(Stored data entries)
+ + + + + + +
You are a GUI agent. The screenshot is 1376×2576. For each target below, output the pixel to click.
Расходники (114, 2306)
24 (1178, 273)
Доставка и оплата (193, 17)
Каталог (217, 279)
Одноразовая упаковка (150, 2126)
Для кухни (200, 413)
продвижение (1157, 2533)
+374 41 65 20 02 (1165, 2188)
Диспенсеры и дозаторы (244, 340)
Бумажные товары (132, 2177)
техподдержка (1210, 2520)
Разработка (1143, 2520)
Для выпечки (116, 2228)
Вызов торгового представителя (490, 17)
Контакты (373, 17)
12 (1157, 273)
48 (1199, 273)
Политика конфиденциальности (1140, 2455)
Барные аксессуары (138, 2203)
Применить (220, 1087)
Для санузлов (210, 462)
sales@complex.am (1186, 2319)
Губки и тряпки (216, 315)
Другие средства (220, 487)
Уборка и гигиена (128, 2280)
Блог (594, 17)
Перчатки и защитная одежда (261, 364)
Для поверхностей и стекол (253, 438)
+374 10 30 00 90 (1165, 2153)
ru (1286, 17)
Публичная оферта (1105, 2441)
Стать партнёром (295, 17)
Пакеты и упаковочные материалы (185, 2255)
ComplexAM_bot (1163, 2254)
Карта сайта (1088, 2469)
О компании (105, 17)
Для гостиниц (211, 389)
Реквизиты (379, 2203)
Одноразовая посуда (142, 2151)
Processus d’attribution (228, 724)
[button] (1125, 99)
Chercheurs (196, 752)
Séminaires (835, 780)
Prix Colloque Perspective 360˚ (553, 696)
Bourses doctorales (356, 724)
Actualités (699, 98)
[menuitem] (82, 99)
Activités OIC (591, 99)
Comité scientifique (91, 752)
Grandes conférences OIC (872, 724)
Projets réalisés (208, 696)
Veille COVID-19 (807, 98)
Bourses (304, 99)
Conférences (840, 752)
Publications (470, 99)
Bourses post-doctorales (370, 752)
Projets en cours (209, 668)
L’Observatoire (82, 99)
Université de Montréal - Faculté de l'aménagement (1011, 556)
+ + + + + + +
▶ _WHAT TO DO_
Reproduce all the lines of the records, substituting "Ассортимент" for "Каталог" and keeping everything else the same.

▶ _COMPLETED TASK_
You are a GUI agent. The screenshot is 1376×2576. For each target below, output the pixel to click.
Расходники (114, 2306)
24 (1178, 273)
Доставка и оплата (193, 17)
Ассортимент (217, 279)
Одноразовая упаковка (150, 2126)
Для кухни (200, 413)
продвижение (1157, 2533)
+374 41 65 20 02 (1165, 2188)
Диспенсеры и дозаторы (244, 340)
Бумажные товары (132, 2177)
техподдержка (1210, 2520)
Разработка (1143, 2520)
Для выпечки (116, 2228)
Вызов торгового представителя (490, 17)
Контакты (373, 17)
12 (1157, 273)
48 (1199, 273)
Политика конфиденциальности (1140, 2455)
Барные аксессуары (138, 2203)
Применить (220, 1087)
Для санузлов (210, 462)
sales@complex.am (1186, 2319)
Губки и тряпки (216, 315)
Другие средства (220, 487)
Уборка и гигиена (128, 2280)
Блог (594, 17)
Перчатки и защитная одежда (261, 364)
Для поверхностей и стекол (253, 438)
+374 10 30 00 90 (1165, 2153)
ru (1286, 17)
Публичная оферта (1105, 2441)
Стать партнёром (295, 17)
Пакеты и упаковочные материалы (185, 2255)
ComplexAM_bot (1163, 2254)
Карта сайта (1088, 2469)
О компании (105, 17)
Для гостиниц (211, 389)
Реквизиты (379, 2203)
Одноразовая посуда (142, 2151)
Processus d’attribution (228, 724)
[button] (1125, 99)
Chercheurs (196, 752)
Séminaires (835, 780)
Prix Colloque Perspective 360˚ (553, 696)
Bourses doctorales (356, 724)
Actualités (699, 98)
[menuitem] (82, 99)
Activités OIC (591, 99)
Comité scientifique (91, 752)
Grandes conférences OIC (872, 724)
Projets réalisés (208, 696)
Veille COVID-19 (807, 98)
Bourses (304, 99)
Conférences (840, 752)
Publications (470, 99)
Bourses post-doctorales (370, 752)
Projets en cours (209, 668)
L’Observatoire (82, 99)
Université de Montréal - Faculté de l'aménagement (1011, 556)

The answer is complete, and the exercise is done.